Quick Facts
- Farmers have kept their emissions steady for 20 years while almost doubling production, resulting in a decrease of GHG emission intensity by half.
- Carbon pricing’s goal is to push corporations and consumers to less carbon-intensive products and processes by putting a cost on emissions.
- Farmers are already heavily incentivized to make their operations as efficient as possible to cut down on the costs of production.
- Due to a lack of available technologies and rural infrastructure, most farmers have no alternative energy options for many essential agricultural practices. Due to this, carbon pricing creates a financial burden without any potential for emission reductions.
- Ironically, this financial burden saps capital that farmers could use to make their operations more efficient and sustainable, negatively impacting long-term sustainability in the sector.
- Bill C-234, An Act to amend the Greenhouse Gas Pollution Pricing Act, which includes targeted exemptions for critical farm practices spanning Canadian agriculture, would provide much-needed financial relief for farmers from carbon pricing.
Issue Overview
Farmers are stewards of the land, committed to preserving resources for generations to come.
Canadian agriculture occupies a large and important part of the Canadian environment. The farm community is the chief steward and manager of extensive natural resources, owner and architect of much of the landscape and caretaker of precious soil resources.
In its concern for the economic, environmental and social fabric of Canada, CFA believes that great importance should be placed on measures of environmental management to ensure maintenance of land resources which provide food for the people of Canada and a large part of the world’s population.

■ **Excerpted records**
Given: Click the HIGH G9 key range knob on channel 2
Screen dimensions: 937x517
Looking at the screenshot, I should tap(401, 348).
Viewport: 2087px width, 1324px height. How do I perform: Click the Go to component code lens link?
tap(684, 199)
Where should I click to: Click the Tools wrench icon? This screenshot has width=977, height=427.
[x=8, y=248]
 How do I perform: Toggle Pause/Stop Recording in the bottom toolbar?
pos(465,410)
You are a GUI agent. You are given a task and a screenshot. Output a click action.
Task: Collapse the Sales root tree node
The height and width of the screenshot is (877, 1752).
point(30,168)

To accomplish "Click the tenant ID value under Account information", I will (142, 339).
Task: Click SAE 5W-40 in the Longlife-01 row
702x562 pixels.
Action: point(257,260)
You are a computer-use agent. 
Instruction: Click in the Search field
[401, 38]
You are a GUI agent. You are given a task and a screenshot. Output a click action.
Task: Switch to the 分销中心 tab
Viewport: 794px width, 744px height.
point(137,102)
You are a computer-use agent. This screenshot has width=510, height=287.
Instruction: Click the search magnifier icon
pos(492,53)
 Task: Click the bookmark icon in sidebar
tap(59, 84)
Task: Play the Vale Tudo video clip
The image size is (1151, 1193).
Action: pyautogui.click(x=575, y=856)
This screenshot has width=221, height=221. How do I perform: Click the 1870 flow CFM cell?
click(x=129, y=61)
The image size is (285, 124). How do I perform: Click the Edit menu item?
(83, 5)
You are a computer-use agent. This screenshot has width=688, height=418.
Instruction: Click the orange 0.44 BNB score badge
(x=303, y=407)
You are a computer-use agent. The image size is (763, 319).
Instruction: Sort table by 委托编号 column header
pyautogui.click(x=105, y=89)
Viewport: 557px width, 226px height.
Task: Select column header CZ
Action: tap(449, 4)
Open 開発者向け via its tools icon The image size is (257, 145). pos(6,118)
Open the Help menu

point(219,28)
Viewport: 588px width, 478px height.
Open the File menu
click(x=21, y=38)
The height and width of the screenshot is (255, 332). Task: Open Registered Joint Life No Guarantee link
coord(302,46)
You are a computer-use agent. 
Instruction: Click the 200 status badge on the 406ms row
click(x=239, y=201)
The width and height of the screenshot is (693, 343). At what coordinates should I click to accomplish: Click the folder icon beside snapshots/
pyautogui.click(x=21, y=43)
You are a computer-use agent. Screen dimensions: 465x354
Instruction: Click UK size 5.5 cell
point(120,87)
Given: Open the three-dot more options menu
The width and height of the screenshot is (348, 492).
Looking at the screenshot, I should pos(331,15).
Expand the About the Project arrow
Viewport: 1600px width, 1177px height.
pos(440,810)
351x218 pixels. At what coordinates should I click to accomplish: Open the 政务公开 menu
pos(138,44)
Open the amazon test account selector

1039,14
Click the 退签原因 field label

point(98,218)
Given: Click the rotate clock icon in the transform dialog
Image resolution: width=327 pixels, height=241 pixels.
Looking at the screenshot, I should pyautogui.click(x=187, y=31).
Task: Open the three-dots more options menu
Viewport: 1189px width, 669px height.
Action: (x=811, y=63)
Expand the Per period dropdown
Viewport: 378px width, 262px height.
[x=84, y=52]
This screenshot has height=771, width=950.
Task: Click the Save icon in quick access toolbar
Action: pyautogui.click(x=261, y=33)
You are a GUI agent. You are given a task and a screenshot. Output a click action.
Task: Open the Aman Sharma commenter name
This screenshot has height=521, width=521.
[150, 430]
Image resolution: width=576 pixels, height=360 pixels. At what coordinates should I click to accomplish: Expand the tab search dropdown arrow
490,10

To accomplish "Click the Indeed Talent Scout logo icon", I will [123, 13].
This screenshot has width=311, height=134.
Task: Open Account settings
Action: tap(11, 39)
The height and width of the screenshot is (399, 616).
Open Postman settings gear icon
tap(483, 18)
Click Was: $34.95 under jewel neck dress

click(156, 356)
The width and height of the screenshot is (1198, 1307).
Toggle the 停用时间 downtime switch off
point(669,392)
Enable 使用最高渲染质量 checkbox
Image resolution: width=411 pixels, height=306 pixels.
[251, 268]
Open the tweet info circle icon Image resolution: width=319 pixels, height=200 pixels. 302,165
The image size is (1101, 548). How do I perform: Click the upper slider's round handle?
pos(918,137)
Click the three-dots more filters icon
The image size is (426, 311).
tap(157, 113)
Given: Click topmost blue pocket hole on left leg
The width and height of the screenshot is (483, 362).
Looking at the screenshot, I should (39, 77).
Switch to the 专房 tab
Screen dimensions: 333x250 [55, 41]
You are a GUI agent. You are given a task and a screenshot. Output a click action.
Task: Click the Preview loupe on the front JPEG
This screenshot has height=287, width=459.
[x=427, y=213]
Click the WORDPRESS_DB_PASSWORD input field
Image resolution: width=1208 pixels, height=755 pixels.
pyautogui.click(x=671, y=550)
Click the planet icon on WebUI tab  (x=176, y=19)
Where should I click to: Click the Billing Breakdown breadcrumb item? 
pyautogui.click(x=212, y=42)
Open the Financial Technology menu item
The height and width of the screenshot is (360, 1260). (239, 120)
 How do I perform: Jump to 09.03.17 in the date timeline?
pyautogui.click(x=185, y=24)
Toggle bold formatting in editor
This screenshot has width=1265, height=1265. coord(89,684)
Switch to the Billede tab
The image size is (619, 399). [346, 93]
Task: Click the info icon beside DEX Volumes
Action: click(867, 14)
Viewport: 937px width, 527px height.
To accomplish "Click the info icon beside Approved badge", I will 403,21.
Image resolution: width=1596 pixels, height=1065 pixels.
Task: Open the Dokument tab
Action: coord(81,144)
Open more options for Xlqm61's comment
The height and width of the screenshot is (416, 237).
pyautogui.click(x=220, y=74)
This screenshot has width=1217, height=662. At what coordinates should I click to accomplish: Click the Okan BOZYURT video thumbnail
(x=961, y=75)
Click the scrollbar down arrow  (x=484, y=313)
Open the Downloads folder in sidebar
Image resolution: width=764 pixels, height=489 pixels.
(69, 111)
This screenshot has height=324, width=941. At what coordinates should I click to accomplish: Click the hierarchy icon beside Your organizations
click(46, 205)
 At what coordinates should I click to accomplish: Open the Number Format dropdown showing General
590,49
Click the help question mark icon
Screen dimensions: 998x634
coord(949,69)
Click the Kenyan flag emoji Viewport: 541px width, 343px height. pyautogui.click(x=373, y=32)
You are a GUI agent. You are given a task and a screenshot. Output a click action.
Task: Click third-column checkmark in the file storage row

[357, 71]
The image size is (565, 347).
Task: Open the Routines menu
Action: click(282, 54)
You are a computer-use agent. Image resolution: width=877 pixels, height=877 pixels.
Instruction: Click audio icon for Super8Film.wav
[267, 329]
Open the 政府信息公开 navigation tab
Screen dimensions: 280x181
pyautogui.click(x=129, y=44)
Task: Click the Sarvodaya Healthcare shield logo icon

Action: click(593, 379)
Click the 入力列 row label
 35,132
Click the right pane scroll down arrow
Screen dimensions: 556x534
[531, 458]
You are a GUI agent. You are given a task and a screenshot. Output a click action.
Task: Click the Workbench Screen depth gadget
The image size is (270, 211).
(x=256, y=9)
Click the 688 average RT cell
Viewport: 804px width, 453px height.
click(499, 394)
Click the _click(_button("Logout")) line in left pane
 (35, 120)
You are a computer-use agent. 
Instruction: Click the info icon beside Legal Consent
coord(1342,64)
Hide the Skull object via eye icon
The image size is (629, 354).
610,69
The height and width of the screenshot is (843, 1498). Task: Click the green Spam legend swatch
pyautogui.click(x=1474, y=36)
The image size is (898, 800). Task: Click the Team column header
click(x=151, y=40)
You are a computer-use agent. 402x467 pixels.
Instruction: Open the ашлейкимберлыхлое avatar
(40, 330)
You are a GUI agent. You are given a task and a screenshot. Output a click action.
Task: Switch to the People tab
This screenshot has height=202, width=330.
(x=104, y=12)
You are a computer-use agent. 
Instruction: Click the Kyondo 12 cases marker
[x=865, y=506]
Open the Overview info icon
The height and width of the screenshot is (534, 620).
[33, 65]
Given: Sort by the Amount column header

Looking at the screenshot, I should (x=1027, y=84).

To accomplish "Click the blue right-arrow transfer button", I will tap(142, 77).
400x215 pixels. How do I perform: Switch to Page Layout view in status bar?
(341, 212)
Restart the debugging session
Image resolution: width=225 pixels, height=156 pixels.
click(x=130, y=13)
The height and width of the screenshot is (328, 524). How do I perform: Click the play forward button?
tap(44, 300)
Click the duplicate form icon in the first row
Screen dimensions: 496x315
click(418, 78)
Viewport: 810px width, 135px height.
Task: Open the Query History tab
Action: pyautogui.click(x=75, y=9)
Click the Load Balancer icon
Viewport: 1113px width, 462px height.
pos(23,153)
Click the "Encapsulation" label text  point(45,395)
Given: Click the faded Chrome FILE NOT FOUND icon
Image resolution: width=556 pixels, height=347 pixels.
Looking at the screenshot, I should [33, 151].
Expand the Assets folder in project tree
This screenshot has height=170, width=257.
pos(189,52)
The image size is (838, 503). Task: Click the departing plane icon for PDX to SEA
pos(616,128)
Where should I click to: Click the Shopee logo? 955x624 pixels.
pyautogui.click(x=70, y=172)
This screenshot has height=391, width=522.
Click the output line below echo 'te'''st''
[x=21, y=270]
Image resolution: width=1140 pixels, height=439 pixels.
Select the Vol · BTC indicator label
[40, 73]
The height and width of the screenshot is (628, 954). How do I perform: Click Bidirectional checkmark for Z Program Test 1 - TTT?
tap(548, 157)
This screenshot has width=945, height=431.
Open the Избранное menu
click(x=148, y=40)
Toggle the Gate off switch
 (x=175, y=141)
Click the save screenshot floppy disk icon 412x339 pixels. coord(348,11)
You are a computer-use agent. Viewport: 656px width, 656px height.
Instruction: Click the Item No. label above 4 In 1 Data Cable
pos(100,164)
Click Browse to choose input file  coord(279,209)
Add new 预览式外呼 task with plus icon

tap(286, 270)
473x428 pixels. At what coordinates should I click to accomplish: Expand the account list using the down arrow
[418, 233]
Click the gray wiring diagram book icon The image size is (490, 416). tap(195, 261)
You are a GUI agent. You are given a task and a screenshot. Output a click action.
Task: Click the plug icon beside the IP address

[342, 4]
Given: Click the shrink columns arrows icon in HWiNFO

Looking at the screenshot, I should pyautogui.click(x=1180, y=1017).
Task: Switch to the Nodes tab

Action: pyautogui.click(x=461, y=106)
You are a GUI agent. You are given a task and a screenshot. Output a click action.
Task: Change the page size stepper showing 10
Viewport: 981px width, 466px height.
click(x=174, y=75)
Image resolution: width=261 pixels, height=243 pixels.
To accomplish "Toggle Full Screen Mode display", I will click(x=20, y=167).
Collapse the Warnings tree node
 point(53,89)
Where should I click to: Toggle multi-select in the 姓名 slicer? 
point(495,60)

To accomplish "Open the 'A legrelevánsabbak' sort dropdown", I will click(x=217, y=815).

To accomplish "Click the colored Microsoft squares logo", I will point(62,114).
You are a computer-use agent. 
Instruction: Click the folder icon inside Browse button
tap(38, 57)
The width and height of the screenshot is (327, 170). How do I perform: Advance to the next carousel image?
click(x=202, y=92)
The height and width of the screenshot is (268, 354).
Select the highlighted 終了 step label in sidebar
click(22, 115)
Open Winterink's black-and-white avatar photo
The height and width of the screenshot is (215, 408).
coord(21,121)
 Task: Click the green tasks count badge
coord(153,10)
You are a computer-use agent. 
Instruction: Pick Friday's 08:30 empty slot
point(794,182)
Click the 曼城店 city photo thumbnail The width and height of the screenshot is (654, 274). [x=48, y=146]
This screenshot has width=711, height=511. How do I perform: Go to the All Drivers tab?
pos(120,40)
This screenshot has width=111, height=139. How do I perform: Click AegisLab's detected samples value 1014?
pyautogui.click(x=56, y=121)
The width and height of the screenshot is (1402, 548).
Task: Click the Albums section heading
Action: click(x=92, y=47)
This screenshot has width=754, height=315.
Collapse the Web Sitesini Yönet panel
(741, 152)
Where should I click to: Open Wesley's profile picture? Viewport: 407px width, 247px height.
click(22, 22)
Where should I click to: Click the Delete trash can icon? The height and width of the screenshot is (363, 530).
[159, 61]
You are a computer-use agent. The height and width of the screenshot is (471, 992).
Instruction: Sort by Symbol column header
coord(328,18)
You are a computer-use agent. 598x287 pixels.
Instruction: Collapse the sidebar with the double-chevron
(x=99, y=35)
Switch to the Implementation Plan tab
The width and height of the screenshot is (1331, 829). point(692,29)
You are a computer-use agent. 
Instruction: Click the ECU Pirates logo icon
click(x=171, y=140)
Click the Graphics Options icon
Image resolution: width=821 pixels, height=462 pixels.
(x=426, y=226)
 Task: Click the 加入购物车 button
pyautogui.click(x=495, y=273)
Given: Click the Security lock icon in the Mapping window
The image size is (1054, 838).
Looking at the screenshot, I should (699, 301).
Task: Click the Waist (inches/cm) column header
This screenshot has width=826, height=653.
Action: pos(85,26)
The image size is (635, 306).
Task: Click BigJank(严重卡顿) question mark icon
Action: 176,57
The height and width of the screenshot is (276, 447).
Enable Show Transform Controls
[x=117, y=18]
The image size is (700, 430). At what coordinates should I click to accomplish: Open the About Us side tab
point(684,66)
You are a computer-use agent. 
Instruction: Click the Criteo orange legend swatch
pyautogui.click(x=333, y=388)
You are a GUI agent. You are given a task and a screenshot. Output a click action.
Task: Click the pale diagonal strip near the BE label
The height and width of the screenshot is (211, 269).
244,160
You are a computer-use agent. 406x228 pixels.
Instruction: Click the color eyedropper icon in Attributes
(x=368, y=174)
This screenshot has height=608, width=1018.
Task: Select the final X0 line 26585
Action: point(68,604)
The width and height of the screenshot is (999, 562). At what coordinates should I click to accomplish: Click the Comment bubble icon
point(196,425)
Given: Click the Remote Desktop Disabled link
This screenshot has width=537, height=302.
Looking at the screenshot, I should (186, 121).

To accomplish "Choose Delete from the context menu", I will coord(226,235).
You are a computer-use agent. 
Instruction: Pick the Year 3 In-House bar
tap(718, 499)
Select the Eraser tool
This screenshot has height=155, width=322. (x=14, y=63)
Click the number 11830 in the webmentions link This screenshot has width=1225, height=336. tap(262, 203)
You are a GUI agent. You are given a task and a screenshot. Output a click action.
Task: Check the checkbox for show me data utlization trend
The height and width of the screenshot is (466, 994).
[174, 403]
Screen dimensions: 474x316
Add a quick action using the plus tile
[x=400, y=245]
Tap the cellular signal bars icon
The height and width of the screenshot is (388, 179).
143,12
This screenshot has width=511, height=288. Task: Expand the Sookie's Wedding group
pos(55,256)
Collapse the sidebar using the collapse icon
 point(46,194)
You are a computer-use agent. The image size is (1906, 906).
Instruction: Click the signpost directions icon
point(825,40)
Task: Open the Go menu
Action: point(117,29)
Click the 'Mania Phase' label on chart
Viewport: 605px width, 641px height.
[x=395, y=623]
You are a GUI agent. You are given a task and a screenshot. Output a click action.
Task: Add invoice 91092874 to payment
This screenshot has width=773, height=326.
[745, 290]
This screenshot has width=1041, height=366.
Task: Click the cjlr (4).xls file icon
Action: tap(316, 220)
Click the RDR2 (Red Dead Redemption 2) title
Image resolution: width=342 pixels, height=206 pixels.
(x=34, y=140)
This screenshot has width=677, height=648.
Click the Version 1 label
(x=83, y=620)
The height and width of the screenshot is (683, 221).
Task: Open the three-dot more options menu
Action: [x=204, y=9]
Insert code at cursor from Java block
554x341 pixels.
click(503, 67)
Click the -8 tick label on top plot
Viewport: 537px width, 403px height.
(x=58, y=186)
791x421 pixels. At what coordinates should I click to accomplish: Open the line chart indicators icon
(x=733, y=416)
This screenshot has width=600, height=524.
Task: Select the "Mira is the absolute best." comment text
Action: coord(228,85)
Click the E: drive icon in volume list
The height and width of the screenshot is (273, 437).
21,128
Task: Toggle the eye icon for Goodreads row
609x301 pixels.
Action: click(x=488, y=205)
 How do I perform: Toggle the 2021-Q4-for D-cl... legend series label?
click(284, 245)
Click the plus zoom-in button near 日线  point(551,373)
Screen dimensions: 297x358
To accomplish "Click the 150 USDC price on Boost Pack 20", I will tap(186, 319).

■ **Exercise task 1**
In the piece on carbon pricing and Canadian farmers, the sentence beginning "The farm community is" describes that community in several ways. List every one of those descriptions in the text's own words.
■ **Exercise task 2**
Write the next part of the piece on carbon pricing and Canadian farmers, picking up after its final sentence.

■ **Written reply 1**
- the chief steward and manager of extensive natural resources
- owner and architect of much of the landscape
- caretaker of precious soil resources

■ **Written reply 2**
Carbon pricing: Addressing competitiveness challenges
Canadian producers are concerned about maintaining competitiveness as they face the prospect of higher costs for inputs due to carbon pricing. Machinery used for grain drying, livestock heating and cooling and irrigation are critical for mitigating the increasing on-farm impacts of climate change, including summer droughts and heat waves, and a shift towards rainfall during the autumn harvest months.
Unfortunately, while climate impacts increase the need for farmers to rely on these tools, carbon pricing drives up their fuel price. With limited alternatives available, farmers are instead left to eat the cost of producing food for an increasing population in the face of economic and environmental uncertainty. Penalizing farmers for responding to environmental conditions that are out of their control leaves little money left over to invest in other sustainability efforts.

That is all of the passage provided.